Monday, March 6: 3PM and 7PM

FINDING PARADISE
Written by Aya Aziz (she/her)

In this musical cabaret, follow the El-Bayoumi family through a ten-course meal to their wildest dreams, heartbreaks, and new beginnings. When Egyptian immigrant Yousef El-Bayoumi is hospitalized in Queens, his wife Hadia files for Voluntary Departure back to Egypt on behalf of the family. Over an elaborate dinner, Hadia strives to get everyone dreaming about Egypt before she breaks the news. 

Monday, March 13: 3PM and 7PM

DARK-SKIN SUPPORT GROUP
Written by UGBA (pronoun inclusive)

Dark-skin Black Americans face disproportionate amounts of violence in relation to their lighter-skin Black siblings. "Dark-Skin Support Group" is a network in which dark-skin Black folks finally have the space to discuss colorism openly and honestly with each other. Watch as our participants navigate this treacherous terrain in the hopes of answering the question, "Can any space in this world truly be safe for dark-skin Black people?"

Monday, March 20: 3PM and 7PM

THIS COULD BE YOU
Written by Ying Ying Li (she/her)

What makes a good mentor? A good mentee? When does mentorship become dangerous? THIS COULD BE YOU grabs the warm and fuzzy idea of mentorship by the lapels, lifts it up, slams it down, and collects the dirty change that falls out of its finely lined pockets.

Monday, March 27: 2PM and 7PM

THE MERRY WIVES OF GRENOBLE
Written by francisca da silveira (she/her)

With the arrival of newcomer Jesuína, the Count now has a wife for every day of the week! But her rebellious personality causes dissent among the other wives, shaking up their routine and causing some to finally see the inequity of this unorthodox polygamous marriage. And when Jesuína makes a bold proposal to the other women—kill the Count and flee the Cape Verde islands to enjoy his rich estate in his native France—each woman is forced to reevaluate their relationship to one another, to themselves, and to their home.

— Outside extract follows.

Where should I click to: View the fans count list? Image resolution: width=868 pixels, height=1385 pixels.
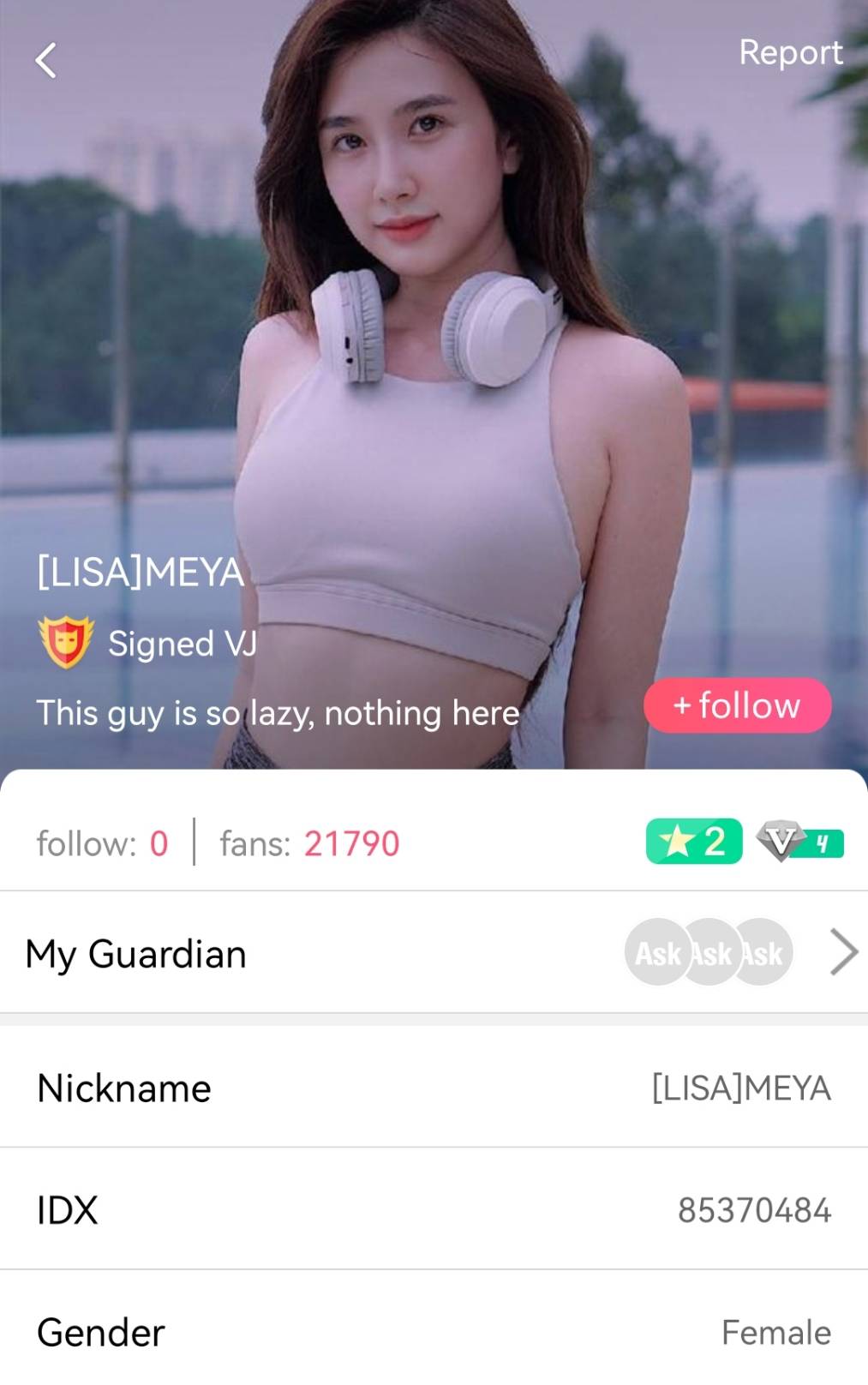tap(310, 844)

Monday, May 8 at 6PM and Tuesday, May 9 at 2PM

INITIATIVE
Written by Else C. Went (they/she)

Between first loves and first betrayals, the SAT and D&D, house parties and homecomings, it's a wonder any of us survive high school. INITIATIVE is an epic microcosm, charting the fatefully intertwined lives of seven teens' struggle to grow up in and get out of Coastal Podunk, California, at the dawn of the new millennium. 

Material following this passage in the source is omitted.